The risk with that policy, said Majidyar, is that the Afghan’s security may quickly collapse as factions race to gain an advantage prior to open civil war. That race for the exists may leave Obama with a Vietnam-like disaster on his watch, he said.

These circumstances leave GOP candidates on the sidelines.

There’s also a growing GOP anti-war lobby. Since November 2009, the portion of GOP partisans who support a troop withdrawal has doubled to 43 percent, according to a May poll by the New York Times and CBS. A primary driver, respondents said, was GOP and national worry about the country’s economics, and the cost of the Afghan campaign, estimated at a maximum of $8 billion per month.

That financial argument was reprised this in early June as White House officials said cost-savings are a primary reason to withdraw troops. White House officials also argue that the successful killing of Al Qaeda’s commander, Osama bin Laden, creates an opportunity for U.S. disengagement from Afghanistan.

GOP candidates are reading the same polls.

In his campaign-launch speech, Romney did not describe his Afghan policy, but instead picked at Obama’s policy. “In Afghanistan, the surge was right, announcing a withdrawal date was wrong,” he said. “The Taliban may not have watches, but they do have calendars.” That’s more cautious than his December 2009 stance, when he backed Obama’s surge decision, while suggesting the deployment should actually he higher than 30,000.

Rep. Michele Bachmann also was skeptical about Obama’s December surge because of his simultaneous commitment to eventually pull U.S. troop outs. “I never once heard the word ‘win,’ I never once heard the word ‘victory,’” she told Fox News. These days, she even more skeptical, but still says she’s reluctant to disagree with military advice. “I’m tired of Afghanistan and Iraq too. I think we need to get out… it doesn’t seem we’re gaining any ground.
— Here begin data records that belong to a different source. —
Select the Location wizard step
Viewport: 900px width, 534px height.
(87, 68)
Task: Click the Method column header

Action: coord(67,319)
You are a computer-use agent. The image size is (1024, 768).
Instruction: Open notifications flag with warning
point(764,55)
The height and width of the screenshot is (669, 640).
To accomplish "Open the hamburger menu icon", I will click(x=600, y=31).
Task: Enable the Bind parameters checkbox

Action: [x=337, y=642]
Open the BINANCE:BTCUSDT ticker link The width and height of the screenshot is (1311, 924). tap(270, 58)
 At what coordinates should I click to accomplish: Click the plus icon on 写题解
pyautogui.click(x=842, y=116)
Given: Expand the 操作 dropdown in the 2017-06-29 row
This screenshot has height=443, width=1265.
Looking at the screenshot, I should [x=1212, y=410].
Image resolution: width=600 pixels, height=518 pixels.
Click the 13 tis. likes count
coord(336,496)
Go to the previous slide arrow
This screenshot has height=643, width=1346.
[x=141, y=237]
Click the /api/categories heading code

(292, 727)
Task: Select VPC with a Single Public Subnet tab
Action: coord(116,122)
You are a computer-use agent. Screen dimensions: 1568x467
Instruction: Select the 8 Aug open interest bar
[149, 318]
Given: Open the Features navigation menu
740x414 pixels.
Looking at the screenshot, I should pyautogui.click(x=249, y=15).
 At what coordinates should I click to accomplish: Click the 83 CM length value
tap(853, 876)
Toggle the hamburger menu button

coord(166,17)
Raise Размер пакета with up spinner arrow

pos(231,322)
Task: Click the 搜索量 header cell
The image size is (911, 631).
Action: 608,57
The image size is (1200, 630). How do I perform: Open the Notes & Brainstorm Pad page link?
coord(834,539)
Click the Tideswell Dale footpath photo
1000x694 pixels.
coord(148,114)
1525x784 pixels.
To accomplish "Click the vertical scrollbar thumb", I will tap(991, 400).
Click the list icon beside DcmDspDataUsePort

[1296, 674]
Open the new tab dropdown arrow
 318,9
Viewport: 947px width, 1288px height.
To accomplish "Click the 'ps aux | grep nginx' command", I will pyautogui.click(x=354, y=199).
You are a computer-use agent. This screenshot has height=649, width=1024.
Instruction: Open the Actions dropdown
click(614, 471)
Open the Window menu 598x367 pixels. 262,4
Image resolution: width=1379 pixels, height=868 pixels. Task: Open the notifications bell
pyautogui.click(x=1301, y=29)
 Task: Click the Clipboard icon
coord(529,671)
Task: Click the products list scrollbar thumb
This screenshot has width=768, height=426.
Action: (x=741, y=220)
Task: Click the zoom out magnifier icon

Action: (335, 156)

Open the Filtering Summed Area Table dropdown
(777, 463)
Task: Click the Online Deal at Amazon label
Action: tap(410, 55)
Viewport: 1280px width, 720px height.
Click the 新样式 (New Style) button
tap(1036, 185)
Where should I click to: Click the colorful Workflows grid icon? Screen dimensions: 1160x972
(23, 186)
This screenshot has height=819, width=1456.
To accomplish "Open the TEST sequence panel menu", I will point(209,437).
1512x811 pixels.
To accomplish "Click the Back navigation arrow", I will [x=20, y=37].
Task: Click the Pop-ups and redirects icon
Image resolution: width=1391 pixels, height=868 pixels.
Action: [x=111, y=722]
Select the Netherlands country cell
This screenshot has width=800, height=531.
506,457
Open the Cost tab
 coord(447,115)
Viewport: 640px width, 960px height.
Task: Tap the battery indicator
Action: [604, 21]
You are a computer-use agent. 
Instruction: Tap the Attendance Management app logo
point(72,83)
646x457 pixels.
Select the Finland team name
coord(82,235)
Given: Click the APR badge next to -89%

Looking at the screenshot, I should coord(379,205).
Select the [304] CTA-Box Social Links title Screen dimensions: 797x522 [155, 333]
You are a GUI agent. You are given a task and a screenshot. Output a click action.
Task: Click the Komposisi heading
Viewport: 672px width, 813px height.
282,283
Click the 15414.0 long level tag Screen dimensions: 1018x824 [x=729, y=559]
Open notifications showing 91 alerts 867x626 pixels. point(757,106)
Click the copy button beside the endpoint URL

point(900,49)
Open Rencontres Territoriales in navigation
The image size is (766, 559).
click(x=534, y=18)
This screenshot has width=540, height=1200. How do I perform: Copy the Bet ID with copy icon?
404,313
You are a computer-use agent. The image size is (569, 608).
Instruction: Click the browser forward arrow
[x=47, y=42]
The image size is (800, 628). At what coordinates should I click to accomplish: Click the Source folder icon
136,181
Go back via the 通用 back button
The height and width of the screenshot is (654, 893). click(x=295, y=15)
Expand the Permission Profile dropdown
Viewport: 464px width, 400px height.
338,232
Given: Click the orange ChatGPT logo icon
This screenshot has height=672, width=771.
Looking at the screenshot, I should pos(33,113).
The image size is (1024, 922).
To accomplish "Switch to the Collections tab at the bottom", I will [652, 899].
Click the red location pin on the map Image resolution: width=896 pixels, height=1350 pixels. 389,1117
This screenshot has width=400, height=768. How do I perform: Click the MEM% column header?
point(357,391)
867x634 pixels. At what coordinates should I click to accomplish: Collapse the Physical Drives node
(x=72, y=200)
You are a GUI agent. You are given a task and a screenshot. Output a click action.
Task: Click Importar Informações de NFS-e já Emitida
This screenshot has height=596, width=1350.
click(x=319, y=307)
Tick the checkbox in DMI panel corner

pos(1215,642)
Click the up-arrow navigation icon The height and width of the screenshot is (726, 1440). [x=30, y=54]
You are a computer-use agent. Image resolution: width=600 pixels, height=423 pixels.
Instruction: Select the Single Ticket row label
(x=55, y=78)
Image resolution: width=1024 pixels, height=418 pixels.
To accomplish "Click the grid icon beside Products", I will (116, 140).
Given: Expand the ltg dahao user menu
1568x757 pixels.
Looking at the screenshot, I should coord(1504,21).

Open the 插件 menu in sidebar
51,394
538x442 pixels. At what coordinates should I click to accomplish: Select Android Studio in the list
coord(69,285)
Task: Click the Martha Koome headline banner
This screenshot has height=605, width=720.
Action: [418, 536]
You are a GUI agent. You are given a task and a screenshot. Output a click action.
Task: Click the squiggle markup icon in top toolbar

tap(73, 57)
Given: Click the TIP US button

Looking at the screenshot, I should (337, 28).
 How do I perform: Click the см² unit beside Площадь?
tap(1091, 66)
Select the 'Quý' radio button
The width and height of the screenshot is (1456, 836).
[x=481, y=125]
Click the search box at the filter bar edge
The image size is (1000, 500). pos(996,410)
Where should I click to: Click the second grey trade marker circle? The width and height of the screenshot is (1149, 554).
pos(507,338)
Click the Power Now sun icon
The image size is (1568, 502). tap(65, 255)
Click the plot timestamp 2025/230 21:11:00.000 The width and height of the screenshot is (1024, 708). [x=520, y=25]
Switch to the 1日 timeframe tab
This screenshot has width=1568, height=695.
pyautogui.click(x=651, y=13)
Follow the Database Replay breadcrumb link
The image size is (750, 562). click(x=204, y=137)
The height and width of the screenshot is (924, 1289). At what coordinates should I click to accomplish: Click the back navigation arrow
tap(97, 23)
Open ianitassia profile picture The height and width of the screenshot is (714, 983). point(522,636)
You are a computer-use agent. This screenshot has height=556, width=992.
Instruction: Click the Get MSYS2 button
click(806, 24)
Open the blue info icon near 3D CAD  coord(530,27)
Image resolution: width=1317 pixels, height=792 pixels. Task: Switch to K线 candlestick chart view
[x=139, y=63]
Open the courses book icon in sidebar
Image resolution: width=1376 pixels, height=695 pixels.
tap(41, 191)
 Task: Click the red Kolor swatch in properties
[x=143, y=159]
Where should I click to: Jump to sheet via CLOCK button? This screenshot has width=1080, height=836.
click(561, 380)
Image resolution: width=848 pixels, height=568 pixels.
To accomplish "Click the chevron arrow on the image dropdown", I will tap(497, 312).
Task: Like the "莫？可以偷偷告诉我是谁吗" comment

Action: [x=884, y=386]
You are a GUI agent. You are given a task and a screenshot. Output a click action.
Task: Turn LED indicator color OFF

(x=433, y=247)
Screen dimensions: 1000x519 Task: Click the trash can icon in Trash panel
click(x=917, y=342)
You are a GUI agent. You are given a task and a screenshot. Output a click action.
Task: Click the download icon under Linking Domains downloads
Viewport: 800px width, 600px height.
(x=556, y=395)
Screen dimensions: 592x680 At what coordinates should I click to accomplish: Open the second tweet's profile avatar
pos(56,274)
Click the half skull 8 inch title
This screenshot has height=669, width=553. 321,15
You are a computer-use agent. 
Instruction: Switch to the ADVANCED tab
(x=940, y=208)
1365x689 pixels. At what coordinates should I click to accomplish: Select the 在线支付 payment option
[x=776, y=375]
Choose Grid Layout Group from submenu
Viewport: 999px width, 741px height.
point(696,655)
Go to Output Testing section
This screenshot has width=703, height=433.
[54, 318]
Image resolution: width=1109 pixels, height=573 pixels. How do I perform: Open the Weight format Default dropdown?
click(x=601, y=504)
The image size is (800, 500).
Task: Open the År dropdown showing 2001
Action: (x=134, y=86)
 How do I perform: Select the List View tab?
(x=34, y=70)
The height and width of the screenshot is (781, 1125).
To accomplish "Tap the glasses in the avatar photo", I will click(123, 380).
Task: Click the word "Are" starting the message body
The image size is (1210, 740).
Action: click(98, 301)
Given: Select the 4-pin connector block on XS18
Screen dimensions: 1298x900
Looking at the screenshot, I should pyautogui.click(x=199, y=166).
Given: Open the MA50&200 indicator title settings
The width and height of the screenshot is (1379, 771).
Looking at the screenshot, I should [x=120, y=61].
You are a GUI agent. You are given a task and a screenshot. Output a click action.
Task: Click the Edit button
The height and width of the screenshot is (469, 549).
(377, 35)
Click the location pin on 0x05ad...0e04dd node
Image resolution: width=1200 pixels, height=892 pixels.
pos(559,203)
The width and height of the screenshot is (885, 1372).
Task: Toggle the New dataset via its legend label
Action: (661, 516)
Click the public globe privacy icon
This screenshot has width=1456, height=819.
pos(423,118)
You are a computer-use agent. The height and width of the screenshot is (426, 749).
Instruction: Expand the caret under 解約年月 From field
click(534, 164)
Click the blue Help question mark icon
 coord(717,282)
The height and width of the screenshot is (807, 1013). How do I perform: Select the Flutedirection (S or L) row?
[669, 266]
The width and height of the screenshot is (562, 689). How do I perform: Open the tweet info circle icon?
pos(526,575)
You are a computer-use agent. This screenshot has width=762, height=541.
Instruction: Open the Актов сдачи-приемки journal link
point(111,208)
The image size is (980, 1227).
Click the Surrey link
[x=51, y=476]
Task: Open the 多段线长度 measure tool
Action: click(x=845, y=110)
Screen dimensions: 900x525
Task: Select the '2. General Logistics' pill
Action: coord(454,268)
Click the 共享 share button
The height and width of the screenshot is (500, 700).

I want to reduce U.S. exposure in Afghanistan. So, let’s get them out as quickly as we can. But at the same time, I don’t want to tell the generals when they’re going to get out,” she said in a May TV interview.

On May 3, Pawlenty met with GOP activists in Iowa and said the U.S. should try to scale-back deployments to Afghanistan. But he hedged his recommendations by saying he would have to examine condition and advice from military leaders, and said some U.S. troops should remain in the region to ensure “if another material threat to the United States is identified, that we can respond and interrupt it and defeat it, efficiently and quickly,” he told the activists, according to a May 3 report in the DesMoines Register.

That’s a very different tune from 2009, when he publicly called on Obama to support a surge in Afghanistan. “The commanders on the ground are saying ‘We have to have more troops,’” Pawlenty told former Sen. Fred Thompson’s radio show in October 2009. “To protect the troops that are there, and to complete the mission,” he said, “we should honor that request and implement that request.”